Task requirements: Could you restate word for word every line from the one containing "Instruction: Click the red" to the end of the data below, pictures excluded?

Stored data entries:
-------

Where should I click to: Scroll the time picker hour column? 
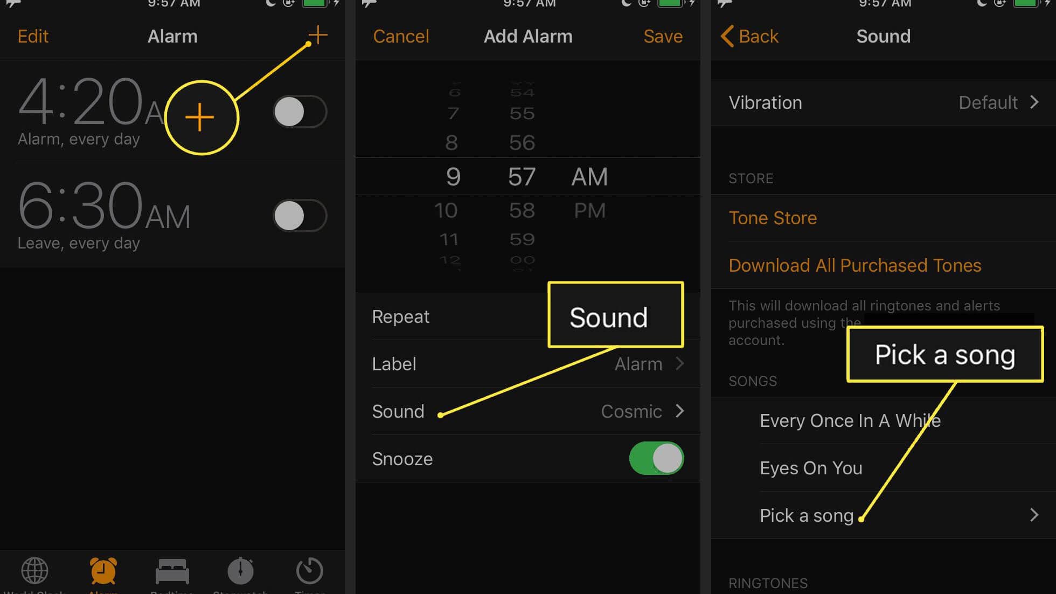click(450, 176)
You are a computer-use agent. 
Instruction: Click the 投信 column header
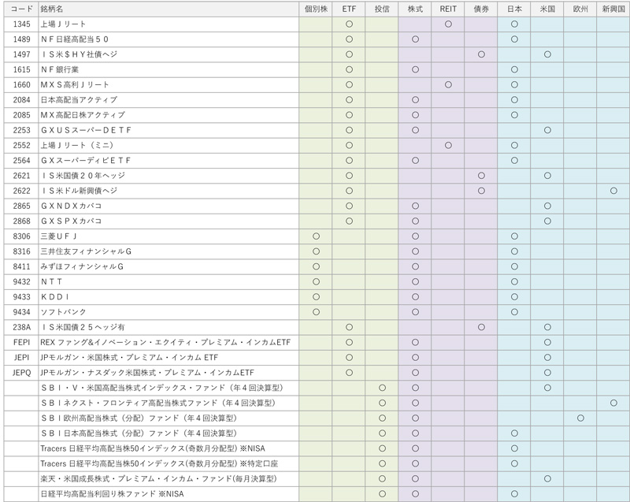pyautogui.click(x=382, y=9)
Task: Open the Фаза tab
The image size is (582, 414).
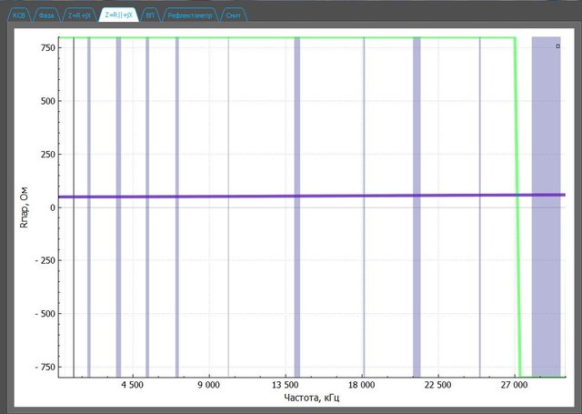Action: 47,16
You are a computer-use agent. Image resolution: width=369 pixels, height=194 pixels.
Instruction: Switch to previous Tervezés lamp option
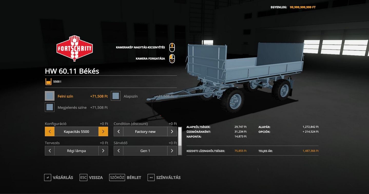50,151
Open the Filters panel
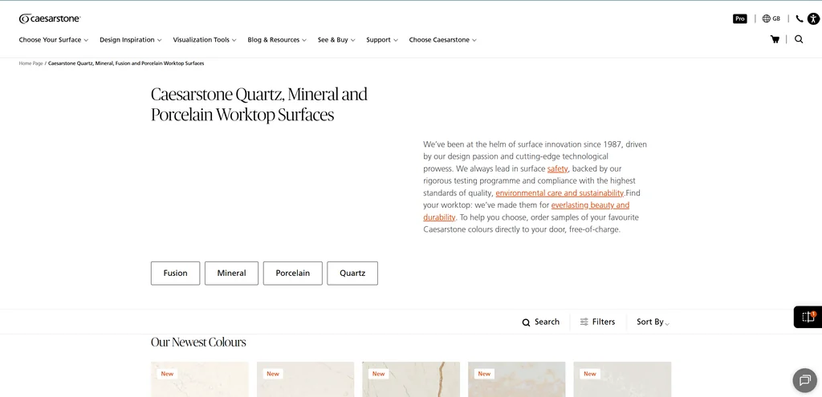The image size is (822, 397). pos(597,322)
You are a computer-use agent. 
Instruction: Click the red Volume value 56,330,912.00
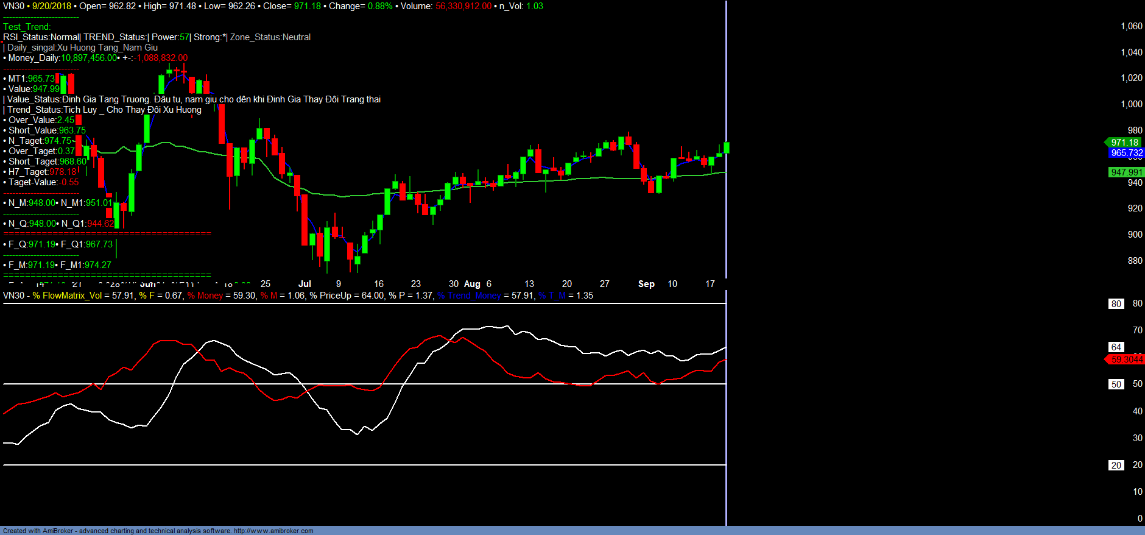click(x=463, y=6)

-------

Answer to the exercise:
Instruction: Click the red Volume value 56,330,912.00
click(x=463, y=6)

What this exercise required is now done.